I wasn’t ever very good at athletics. I wasn’t bad, I was never picked last, but I was never picked first either. In a baseball line-up, I usually hit sixth. My dad, however, he was one of those guys who made it look effortless. He played softball and basketball and volleyball and everything he did just looked like the right way to do it. I couldn’t hit the ball as far as he did, throw it as hard as he did or make the catches he could and to be honest I still can’t.
But man I could kick his ass on video games. Especially with titles like Madden, I would beat him down every time … unmercifully. I’m talking 11 rushing touchdowns in a single game with Emmitt Smith. I’m talking about a glitch that made sure the fake field goal play work every time.
But baseball games were a little different. Yes, I won probably 90 percent of time, but it was never a blow out. Always a close game. Back then, there wasn’t a lot of nuance to baseball titles. You pressed A to swing. You pressed A to pitch. You pressed A to run. So regardless of how much time I spent playing the thing the relatively non-existent learning curve made baseball match-ups between me and Pop an evenly matched affair.

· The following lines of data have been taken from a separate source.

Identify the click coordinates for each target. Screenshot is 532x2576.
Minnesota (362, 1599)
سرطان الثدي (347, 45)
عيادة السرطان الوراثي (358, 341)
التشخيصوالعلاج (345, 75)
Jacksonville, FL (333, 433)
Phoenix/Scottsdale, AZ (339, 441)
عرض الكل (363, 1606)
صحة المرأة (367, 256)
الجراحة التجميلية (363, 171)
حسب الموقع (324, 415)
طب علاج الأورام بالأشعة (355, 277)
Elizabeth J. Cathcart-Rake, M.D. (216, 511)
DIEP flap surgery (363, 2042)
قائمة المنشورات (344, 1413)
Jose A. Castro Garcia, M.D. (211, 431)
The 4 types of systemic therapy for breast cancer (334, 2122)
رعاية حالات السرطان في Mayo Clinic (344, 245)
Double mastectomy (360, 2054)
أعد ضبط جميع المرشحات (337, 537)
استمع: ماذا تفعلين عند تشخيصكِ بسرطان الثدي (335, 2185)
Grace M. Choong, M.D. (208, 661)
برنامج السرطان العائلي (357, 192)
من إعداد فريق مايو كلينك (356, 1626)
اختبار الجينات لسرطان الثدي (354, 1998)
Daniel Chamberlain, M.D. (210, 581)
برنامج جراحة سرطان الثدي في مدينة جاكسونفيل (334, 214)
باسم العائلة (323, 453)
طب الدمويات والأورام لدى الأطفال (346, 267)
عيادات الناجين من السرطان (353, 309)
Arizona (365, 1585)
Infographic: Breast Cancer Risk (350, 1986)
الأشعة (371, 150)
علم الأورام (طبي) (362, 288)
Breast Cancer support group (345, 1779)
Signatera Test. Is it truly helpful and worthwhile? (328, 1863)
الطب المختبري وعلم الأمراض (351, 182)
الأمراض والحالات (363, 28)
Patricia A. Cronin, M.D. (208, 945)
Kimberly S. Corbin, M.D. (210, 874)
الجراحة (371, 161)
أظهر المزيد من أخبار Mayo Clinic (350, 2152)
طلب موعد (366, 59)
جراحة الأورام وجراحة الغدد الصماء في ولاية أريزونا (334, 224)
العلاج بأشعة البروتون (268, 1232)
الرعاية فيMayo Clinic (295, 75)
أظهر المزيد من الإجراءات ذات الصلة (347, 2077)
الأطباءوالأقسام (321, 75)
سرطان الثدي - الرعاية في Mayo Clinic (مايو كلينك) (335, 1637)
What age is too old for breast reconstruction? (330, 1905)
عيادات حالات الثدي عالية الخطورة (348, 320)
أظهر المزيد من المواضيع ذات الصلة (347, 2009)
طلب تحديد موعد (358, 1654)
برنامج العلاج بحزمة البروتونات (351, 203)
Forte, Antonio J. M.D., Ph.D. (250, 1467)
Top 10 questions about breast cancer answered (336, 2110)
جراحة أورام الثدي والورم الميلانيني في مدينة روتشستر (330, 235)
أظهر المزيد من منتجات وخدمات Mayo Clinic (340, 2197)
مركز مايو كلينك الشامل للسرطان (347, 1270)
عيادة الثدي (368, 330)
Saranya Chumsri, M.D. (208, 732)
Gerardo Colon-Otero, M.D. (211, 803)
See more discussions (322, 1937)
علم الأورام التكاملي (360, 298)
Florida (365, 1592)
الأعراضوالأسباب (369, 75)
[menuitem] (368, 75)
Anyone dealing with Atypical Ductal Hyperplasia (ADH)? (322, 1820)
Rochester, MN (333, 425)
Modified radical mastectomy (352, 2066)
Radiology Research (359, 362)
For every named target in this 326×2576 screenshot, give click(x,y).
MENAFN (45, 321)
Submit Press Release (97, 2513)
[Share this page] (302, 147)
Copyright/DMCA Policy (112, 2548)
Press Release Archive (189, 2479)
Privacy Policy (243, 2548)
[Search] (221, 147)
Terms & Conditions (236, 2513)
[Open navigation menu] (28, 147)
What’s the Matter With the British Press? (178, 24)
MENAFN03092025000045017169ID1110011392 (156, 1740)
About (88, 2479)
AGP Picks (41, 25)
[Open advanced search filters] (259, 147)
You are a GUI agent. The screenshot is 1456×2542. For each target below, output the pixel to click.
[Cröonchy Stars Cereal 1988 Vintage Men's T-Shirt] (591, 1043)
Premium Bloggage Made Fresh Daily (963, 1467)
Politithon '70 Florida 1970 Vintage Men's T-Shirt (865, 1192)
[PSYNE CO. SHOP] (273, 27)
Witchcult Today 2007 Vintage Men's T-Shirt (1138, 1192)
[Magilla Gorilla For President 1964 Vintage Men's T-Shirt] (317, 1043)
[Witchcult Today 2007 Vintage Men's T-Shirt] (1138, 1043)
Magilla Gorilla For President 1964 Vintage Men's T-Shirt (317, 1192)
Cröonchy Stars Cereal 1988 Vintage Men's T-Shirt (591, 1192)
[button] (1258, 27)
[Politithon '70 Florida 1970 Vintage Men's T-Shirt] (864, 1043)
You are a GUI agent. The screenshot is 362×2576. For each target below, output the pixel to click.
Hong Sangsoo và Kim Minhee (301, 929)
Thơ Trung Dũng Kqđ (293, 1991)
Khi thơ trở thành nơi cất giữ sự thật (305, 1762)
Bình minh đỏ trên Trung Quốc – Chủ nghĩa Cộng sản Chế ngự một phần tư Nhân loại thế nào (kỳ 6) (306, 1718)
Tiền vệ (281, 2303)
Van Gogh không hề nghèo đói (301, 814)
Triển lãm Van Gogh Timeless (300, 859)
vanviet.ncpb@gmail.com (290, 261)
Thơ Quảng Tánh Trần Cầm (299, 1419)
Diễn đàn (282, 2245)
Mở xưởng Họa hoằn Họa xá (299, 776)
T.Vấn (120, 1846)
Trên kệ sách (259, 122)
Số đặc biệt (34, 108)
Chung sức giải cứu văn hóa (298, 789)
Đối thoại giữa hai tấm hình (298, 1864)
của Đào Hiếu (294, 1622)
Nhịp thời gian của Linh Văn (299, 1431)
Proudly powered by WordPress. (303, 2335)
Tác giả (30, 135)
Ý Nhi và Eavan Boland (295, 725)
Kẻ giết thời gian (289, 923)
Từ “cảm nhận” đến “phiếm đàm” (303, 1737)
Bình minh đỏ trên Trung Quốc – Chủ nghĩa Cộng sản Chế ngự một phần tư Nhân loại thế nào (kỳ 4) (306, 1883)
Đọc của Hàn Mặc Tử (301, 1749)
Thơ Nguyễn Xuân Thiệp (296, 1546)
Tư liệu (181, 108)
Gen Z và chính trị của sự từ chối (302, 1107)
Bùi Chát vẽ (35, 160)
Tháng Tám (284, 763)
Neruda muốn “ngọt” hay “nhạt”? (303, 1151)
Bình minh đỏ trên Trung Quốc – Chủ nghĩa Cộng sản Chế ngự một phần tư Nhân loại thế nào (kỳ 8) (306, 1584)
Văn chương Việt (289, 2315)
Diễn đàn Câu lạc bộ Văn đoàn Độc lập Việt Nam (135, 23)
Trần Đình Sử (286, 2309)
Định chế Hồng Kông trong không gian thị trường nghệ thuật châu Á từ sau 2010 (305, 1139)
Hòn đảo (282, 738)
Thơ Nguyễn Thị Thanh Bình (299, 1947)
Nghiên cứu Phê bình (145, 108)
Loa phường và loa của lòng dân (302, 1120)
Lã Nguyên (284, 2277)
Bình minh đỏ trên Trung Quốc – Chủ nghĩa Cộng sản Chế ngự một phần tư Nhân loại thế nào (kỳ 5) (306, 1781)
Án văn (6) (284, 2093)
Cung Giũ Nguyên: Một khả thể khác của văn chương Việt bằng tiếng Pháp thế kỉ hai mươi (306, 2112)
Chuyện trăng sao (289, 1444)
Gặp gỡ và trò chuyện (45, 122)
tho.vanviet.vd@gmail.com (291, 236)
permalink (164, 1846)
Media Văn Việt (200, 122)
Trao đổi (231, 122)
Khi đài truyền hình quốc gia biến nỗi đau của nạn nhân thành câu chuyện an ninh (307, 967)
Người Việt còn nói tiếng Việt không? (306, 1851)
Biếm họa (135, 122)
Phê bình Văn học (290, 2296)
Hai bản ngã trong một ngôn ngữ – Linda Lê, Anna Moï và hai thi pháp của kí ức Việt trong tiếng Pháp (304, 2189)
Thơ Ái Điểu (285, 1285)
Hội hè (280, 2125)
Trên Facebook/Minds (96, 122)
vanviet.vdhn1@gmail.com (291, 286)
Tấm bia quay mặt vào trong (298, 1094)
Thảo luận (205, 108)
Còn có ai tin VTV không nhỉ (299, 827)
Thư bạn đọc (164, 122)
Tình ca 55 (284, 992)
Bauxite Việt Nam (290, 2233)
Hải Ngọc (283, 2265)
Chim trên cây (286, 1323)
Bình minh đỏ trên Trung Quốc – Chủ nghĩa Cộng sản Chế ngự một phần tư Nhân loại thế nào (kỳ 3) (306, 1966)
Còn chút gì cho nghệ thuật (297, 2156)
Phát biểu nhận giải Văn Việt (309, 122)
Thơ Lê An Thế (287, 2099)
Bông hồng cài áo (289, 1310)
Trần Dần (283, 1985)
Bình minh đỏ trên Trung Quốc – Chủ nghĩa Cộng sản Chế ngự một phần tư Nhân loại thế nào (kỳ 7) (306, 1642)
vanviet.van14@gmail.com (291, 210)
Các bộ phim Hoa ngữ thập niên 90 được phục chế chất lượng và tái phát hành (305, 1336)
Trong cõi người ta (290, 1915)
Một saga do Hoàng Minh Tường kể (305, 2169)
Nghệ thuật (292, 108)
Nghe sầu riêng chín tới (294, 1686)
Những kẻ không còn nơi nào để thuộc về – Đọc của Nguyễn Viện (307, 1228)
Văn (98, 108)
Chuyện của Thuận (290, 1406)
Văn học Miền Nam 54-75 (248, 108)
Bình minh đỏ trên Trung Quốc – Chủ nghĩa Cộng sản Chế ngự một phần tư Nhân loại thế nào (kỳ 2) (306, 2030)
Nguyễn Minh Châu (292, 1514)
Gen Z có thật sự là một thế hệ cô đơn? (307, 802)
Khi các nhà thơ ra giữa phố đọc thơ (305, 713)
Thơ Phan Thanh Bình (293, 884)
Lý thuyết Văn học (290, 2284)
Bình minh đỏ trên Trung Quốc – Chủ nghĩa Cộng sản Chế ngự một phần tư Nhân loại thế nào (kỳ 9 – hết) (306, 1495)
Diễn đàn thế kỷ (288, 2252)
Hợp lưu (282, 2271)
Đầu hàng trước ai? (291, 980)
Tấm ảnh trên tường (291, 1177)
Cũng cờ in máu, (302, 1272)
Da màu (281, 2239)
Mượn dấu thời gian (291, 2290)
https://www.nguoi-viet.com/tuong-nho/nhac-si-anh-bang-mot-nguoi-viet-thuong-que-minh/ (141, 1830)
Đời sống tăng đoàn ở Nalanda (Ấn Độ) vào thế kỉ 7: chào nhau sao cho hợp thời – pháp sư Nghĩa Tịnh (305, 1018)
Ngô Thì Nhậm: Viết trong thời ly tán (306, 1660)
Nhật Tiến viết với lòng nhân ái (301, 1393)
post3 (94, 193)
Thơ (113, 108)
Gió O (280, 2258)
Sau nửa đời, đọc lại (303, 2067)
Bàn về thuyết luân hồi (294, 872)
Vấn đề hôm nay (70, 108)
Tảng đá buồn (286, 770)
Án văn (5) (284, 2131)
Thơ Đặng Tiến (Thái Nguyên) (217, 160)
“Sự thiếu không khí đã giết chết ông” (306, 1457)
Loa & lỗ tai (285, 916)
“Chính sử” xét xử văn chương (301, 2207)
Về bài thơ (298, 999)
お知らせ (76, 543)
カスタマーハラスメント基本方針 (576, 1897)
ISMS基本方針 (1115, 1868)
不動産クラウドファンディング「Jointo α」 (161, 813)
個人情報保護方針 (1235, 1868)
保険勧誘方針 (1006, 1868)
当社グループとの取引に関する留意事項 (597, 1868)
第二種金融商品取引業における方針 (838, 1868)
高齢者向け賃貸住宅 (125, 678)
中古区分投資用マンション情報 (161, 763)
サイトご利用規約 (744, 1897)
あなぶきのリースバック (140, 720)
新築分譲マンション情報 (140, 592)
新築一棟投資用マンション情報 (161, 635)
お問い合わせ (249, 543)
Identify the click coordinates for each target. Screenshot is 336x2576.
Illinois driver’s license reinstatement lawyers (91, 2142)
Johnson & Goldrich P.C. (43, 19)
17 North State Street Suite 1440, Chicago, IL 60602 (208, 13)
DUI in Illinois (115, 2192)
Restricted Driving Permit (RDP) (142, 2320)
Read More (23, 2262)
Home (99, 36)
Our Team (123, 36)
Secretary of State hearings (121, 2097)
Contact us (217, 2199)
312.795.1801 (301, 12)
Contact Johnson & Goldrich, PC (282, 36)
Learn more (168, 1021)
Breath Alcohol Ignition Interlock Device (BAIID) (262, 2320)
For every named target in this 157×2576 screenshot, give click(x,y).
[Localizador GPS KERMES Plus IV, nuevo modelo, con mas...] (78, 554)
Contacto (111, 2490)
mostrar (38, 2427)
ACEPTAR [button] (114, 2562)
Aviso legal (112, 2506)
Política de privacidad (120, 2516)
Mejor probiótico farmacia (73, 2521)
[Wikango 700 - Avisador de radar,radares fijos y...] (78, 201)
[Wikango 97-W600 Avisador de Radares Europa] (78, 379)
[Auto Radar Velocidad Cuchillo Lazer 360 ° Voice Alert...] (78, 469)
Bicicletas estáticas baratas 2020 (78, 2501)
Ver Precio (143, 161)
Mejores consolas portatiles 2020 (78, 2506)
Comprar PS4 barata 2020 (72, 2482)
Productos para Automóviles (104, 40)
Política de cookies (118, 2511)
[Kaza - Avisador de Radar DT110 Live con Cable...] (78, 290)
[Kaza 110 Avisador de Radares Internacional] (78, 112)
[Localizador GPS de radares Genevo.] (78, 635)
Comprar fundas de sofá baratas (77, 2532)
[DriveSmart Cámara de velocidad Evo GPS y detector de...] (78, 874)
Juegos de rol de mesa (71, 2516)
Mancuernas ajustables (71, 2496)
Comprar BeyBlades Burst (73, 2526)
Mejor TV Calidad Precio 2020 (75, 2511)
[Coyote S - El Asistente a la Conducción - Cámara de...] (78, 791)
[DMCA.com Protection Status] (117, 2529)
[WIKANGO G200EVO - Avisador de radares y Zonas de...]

For awhile, we played Bases Loaded. Then we got Baseball Stars, which is considered by many to be the best NES sports title ever.
And for good reason.
As an avid sports gamer, there’s a lot me and my brethren take for granted today. You know, things like create-a-team and season mode. But in 1989, these things were other-wordly. Not only was Baseball Stars easy to play, the new features of trading players and season modes made it fun to play over and over again.
Which is probably why my dad and I played it so much.
But much, much more important than game modes or graphics, Baseball Stars has a direct tie to one of the most vivid memories of my entire life. I had to be six or seven tops. Me and my dad, we’re in my room playing a game of Baseball Stars. My dad pauses the game, asks me if I hear “that.” I ask him if I heard “what.” He said it must be nothing. We go back to the game. Play for a few more seconds. Then he stops the game again. Gets up and leaves the room. I follow him.
When you walk into our kitchen, you can see down a few steps to a landing by our back door. When we come around the corner, there’s a guy dressed all in black running out the door from our basement.
Its 7 o’clock at night and every light in the house is on. Me and my dad, we were talking so loud the neighbors could hear us, but apparently it didn’t stop some idiot from propping open our back door with a bucket and sneaking into our basement.
So my dad, he takes off after the guy. He would have caught him too, except he remembered I was in the house and who knows if there’s anyone else in the basement. So he comes back inside. Takes a look into the basement from atop the stairs.
And then it happened. A moment that has been repeated and a story that has been re-told at Thanksgivings and Christmas dinners for the last decade-and-a-half. Trying to scare the unknown thug who could still be lurching in our basement, my dad looks at me.
He says: “GJ. Get my gun.”
And me, the bright, earnest, good-hearted seven-year-old I was, I respond honestly.
I say: “Dad. You don’t have a gun!”
I said it because the fact of the matter was my dad did not own a gun. Never has. But now, not only did me and my dad know it, the unknown lunatic creeping around downstairs did now too. So my dad descends into the basement, unarmed but unafraid and thankfully, there was no one down there. After a quick inspection, we found nothing was taken. I still live in the same house now and while no one has broken in since, I’ll never forget that game of Baseball Stars.
Especially since after we checked the house one more time, I won.